Phone: (+49) (0)30 838 75354 Web: research.franknoe.de

Mail: Arnimallee 6, 14195 Berlin, Germany

fabian-paul commented 9 years ago

Yes with my method, the mean and C0 depend on tau. So you always want to estimate the triple (mean,C,Ctau) in one go. When you change the lag-time, you need to estimate a new triple. This is analogous to MSMs where the row-sum of the count matrix is also lag-time dependent (even though for infinite statistics it shouldn't). Before we worry too much whether some optimizations are compatible with my algorithm, we should check the practical advantage of my algorithm. Maybe it isn't worth it.
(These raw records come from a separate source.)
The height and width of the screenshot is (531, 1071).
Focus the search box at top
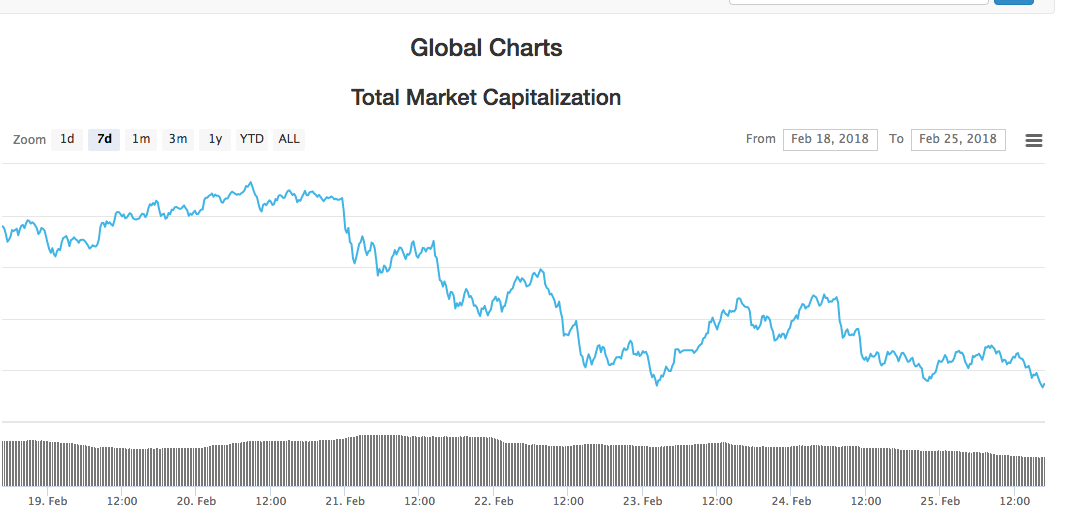tap(858, 1)
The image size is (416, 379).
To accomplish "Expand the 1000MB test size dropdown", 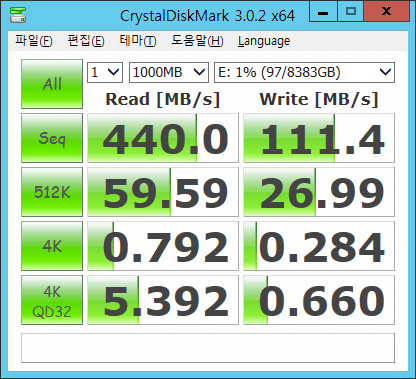I will 169,72.
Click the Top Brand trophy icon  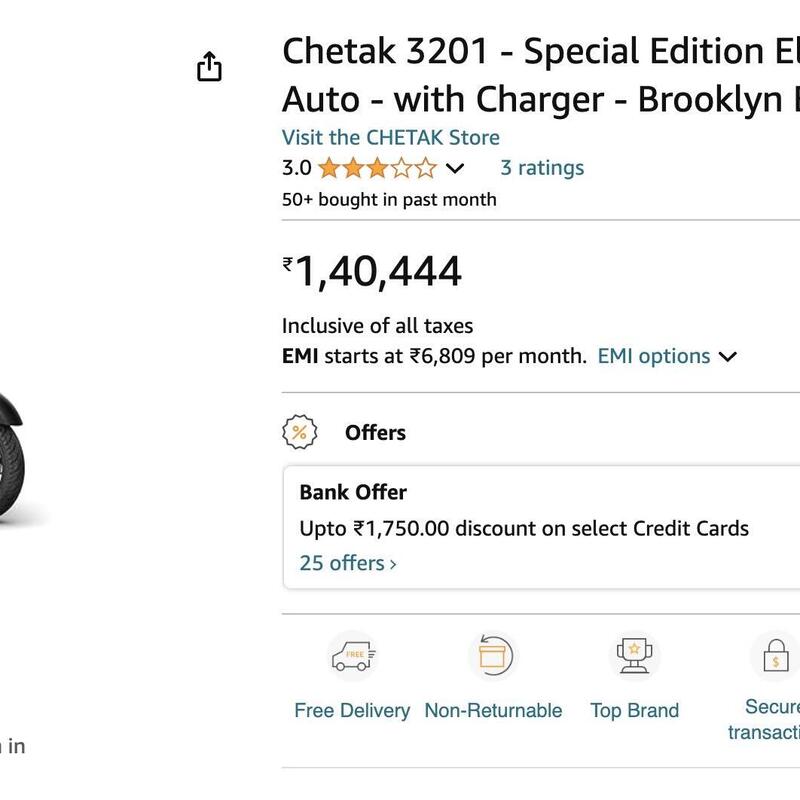(x=634, y=657)
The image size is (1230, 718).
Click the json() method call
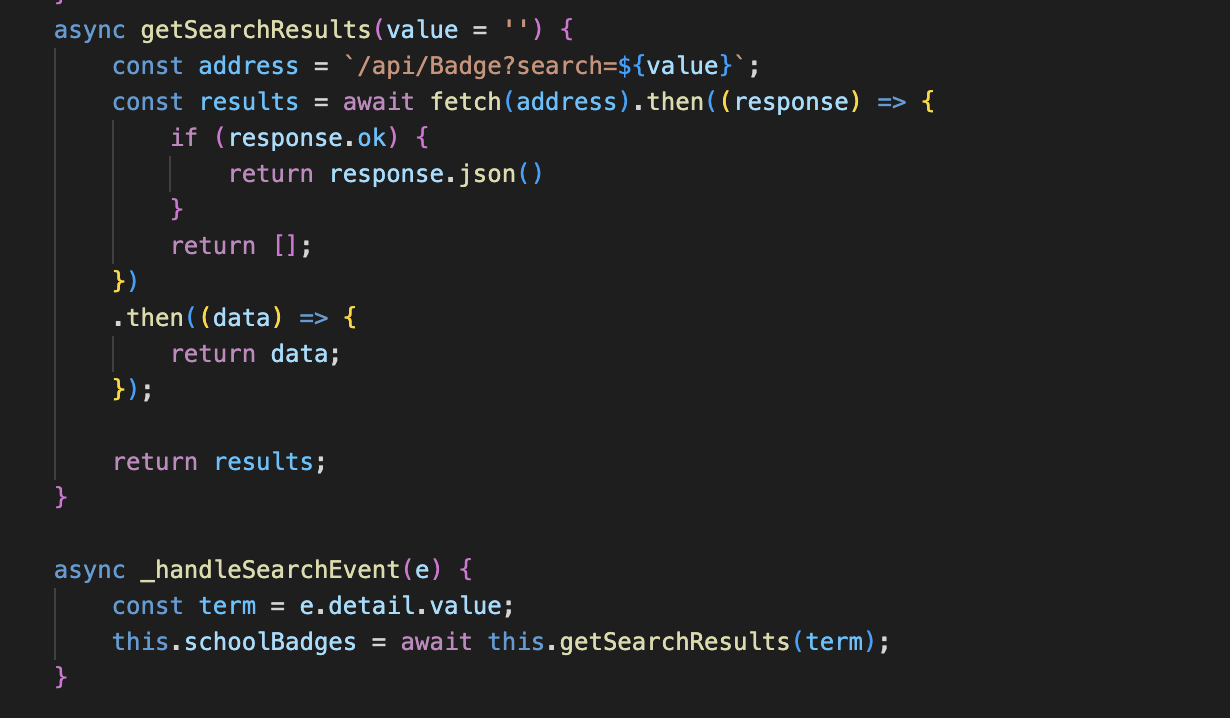click(x=494, y=174)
Because @gph82 mentioned it: I have asked Jan-Hendrik how to include the effect of out-of-equilibrium initial conditions into TICA. He said, that the solution is simply not to symmetrize Ctau. However the consequence of not symmetrizing Ctau is that we need a different algorithm for solving the (generalized) eigenvalue problem. I think it is not known how to do this for large matrices (C0 and Ctau).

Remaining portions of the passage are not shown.